Фото Сергея ТРОФИМОВА |
— Так уж повелось, что в конце года мы подводим итоги тому, что прожито и пережито. Скажите, каким вам видится уходящий год? Как бы вы его охарактеризовали? Какие бы тенденции выделили?
— В этом году, на мой взгляд, в эстонской политической, общественной жизни было три главных, ключевых, фокусных, я бы сказал, момента. Первый из них — это президентские выборы. Другой — начавшаяся подготовка к новым парламентским выборам. Все это сильно влияет, разумеется, на эстонскую политику.
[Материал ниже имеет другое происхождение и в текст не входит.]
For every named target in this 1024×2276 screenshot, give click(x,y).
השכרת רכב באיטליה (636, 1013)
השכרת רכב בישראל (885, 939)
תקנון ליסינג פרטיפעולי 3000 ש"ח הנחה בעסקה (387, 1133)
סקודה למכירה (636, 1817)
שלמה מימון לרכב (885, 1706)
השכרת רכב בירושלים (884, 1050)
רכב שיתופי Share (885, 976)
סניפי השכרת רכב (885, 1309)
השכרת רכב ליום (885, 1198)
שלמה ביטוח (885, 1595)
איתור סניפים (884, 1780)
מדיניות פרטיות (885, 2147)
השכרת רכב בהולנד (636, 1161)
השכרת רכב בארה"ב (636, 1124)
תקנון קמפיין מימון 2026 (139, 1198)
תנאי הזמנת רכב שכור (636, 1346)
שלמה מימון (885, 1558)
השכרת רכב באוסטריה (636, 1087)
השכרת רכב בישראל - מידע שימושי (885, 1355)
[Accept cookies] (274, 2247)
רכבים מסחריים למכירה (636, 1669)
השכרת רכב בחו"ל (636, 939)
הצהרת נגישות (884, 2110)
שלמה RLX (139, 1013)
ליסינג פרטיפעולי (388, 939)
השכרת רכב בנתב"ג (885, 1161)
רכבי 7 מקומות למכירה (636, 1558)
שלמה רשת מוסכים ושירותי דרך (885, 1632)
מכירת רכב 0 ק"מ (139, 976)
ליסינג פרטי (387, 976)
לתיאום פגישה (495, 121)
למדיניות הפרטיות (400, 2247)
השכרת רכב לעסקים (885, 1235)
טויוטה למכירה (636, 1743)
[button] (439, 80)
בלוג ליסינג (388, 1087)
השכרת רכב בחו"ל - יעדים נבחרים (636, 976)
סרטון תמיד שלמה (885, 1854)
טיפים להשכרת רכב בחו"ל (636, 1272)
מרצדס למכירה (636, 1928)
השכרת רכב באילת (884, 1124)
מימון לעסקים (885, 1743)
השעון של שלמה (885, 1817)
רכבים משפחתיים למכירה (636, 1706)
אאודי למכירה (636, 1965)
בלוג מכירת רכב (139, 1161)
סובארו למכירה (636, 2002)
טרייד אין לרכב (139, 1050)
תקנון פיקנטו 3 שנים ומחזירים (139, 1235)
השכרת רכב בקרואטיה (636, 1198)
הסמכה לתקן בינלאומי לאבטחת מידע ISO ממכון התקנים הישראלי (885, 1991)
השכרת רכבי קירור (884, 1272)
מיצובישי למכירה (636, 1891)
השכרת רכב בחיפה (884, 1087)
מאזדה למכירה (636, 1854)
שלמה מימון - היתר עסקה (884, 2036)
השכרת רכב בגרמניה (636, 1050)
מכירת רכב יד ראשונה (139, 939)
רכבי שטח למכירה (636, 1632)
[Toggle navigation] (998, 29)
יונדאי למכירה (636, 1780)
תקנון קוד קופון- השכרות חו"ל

Очень большое общественное внимание привлекла, конечно, и ситуация, сложившаяся вокруг Бронзового солдата.
— Да уж, это сильно напрягло обстановку, выявило многие противоречия…
— И в этом смысле, хотя и не только в этом, конечно, имеет значение новая Интеграционная программа, которую мы начали разрабатывать весной. К ее подготовке привлечено немалое количество людей, специалистов в разных областях.
— Насколько мы знаем, вы возглавляете там рабочую группу…
— Да. И мы надеемся, что она, эта программа, будет готова уже весной. По сравнению с ныне действующей Интеграционной программой, рассчитанной на период с 2000 по 2007 г., там будут и новые моменты.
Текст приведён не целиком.